Eccles was born in Melbourne, Australia. He grew up there with his two sisters and his parents: William and Mary Carew Eccles (both teachers, who home schooled him until he was 12).[1] He initially attended Warrnambool College, (where a science wing is named in his honour), then completed his final year of schooling at Melbourne High School. Aged 17, he was awarded a senior scholarship to study medicine at Melbourne University. At a medical undergraduate, he was never able to find a satisfactory explanation for the interaction of mind and body; he started to think about becoming a neuroscientist. He graduated (with first class honours) in 1925,[2] and was awarded a Rhodes Scholarship to study under Charles Scott Sherrington at Magdalen College, Oxford University, where he received his Doctor of Philosophy in 1929.

In 1937 Eccles returned to Australia, where he worked on military research during World War II. After the war, he became a professor at the University of Otago in New Zealand. From 1952 to 1962 he worked as a professor at the Australian National University.

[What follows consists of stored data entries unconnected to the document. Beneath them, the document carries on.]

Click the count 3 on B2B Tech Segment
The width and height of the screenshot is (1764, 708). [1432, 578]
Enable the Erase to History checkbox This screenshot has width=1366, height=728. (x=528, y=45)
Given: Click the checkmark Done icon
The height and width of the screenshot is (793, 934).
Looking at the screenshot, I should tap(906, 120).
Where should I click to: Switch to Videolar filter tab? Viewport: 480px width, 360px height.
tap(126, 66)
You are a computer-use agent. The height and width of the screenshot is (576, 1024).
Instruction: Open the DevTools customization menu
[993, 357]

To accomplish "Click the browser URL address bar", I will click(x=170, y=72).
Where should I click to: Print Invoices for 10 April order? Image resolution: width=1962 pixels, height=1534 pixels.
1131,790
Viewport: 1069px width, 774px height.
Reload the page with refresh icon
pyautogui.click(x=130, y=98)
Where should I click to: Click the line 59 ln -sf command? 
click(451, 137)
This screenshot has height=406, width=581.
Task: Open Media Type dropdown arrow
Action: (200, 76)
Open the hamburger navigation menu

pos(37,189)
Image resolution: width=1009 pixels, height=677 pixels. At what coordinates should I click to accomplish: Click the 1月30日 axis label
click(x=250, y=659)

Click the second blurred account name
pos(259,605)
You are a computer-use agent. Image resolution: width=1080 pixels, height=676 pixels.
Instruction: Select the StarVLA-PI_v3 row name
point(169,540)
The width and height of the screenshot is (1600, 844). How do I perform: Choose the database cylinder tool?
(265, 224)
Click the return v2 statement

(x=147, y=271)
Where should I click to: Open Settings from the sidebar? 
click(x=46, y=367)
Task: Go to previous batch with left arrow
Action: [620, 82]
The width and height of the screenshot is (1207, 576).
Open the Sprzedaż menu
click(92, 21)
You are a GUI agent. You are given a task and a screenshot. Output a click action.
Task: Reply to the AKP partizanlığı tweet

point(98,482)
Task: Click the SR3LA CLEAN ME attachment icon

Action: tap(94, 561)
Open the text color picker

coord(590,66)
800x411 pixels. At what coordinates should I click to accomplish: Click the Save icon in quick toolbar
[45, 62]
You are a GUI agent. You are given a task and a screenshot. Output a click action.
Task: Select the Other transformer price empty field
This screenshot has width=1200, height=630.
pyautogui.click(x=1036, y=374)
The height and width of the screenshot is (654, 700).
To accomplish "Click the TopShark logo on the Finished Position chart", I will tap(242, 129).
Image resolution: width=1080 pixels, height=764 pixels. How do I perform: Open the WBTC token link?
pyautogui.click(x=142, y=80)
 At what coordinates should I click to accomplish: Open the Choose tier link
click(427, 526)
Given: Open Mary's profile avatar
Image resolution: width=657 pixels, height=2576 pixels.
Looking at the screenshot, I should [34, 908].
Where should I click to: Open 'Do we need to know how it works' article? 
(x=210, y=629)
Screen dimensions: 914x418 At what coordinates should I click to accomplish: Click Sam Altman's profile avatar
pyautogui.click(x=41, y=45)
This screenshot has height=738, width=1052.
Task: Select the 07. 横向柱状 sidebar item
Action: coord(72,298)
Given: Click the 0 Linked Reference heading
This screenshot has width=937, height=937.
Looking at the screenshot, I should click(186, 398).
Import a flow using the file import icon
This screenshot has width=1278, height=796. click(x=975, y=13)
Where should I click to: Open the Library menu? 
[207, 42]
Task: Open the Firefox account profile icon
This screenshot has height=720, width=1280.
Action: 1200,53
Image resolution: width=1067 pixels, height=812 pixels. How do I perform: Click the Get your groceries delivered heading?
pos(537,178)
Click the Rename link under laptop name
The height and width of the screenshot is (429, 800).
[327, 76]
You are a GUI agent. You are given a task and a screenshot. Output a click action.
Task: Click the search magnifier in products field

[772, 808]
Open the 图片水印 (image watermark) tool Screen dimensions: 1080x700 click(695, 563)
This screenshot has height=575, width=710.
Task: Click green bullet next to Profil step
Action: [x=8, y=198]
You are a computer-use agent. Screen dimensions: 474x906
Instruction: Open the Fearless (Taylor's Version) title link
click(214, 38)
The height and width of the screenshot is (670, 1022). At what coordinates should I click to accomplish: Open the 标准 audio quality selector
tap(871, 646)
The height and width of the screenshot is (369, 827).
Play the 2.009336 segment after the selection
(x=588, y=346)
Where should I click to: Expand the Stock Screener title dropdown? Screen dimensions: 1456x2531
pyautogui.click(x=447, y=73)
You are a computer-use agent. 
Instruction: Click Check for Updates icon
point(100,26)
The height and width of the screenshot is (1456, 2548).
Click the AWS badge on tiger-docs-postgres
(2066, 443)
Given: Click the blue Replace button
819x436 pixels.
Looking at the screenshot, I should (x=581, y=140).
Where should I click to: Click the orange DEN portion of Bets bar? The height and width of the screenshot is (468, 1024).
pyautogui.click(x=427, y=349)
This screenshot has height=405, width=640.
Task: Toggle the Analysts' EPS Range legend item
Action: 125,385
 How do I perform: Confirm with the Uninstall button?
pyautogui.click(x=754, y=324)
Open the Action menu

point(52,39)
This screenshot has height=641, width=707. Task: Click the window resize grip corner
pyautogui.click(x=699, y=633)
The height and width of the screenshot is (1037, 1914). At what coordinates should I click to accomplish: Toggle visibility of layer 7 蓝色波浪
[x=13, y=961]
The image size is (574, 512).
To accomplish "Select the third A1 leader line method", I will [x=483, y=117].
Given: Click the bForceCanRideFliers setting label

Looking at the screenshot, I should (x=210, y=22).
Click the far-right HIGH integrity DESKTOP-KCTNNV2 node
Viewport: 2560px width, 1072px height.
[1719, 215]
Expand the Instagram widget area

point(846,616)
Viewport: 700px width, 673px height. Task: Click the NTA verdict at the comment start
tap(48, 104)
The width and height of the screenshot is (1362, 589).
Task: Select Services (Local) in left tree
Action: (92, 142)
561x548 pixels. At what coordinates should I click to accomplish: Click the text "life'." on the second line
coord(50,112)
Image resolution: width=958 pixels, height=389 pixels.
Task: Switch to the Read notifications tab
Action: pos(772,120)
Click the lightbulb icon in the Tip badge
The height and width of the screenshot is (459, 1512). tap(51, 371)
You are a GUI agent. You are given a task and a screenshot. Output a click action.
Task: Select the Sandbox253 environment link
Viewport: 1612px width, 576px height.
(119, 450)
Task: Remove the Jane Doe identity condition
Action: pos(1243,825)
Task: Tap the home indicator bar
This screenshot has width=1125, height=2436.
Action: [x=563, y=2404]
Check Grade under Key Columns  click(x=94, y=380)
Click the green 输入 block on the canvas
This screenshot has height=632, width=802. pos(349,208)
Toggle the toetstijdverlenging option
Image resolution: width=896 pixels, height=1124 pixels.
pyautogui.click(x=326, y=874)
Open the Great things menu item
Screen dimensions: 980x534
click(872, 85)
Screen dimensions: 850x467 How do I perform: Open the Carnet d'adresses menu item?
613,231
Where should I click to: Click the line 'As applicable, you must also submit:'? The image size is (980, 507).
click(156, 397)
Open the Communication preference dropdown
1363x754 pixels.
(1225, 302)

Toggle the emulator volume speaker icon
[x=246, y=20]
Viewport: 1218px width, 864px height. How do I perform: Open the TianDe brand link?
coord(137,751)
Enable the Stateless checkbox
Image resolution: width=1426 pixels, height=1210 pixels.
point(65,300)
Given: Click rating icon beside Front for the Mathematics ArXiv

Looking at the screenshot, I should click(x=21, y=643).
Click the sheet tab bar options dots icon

In the early 1950s, Eccles and his colleagues performed the research that would win Eccles the Nobel Prize. To study synapses in the peripheral nervous system, Eccles and colleagues used the stretch reflex as a model. This reflex is easily studied because it consists of only two neurons: a sensory neuron (the muscle spindle fiber) and the motor neuron. The sensory neuron synapses onto the motor neuron in the spinal cord. When Eccles passed a current into the sensory neuron in the quadriceps, the motor neuron innervating the quadriceps produced a small excitatory postsynaptic potential (EPSP). When he passed the same current through the hamstring, the opposing muscle to the quadriceps, he saw an inhibitory postsynaptic potential (IPSP) in the quadriceps motor neuron. Although a single EPSP was not enough to fire an action potential in the motor neuron, the sum of several EPSPs from multiple sensory neurons synapsing onto the motor neuron could cause the motor neuron to fire, thus contracting the quadriceps. On the other hand, IPSPs could subtract from this sum of EPSPs, preventing the motor neuron from firing.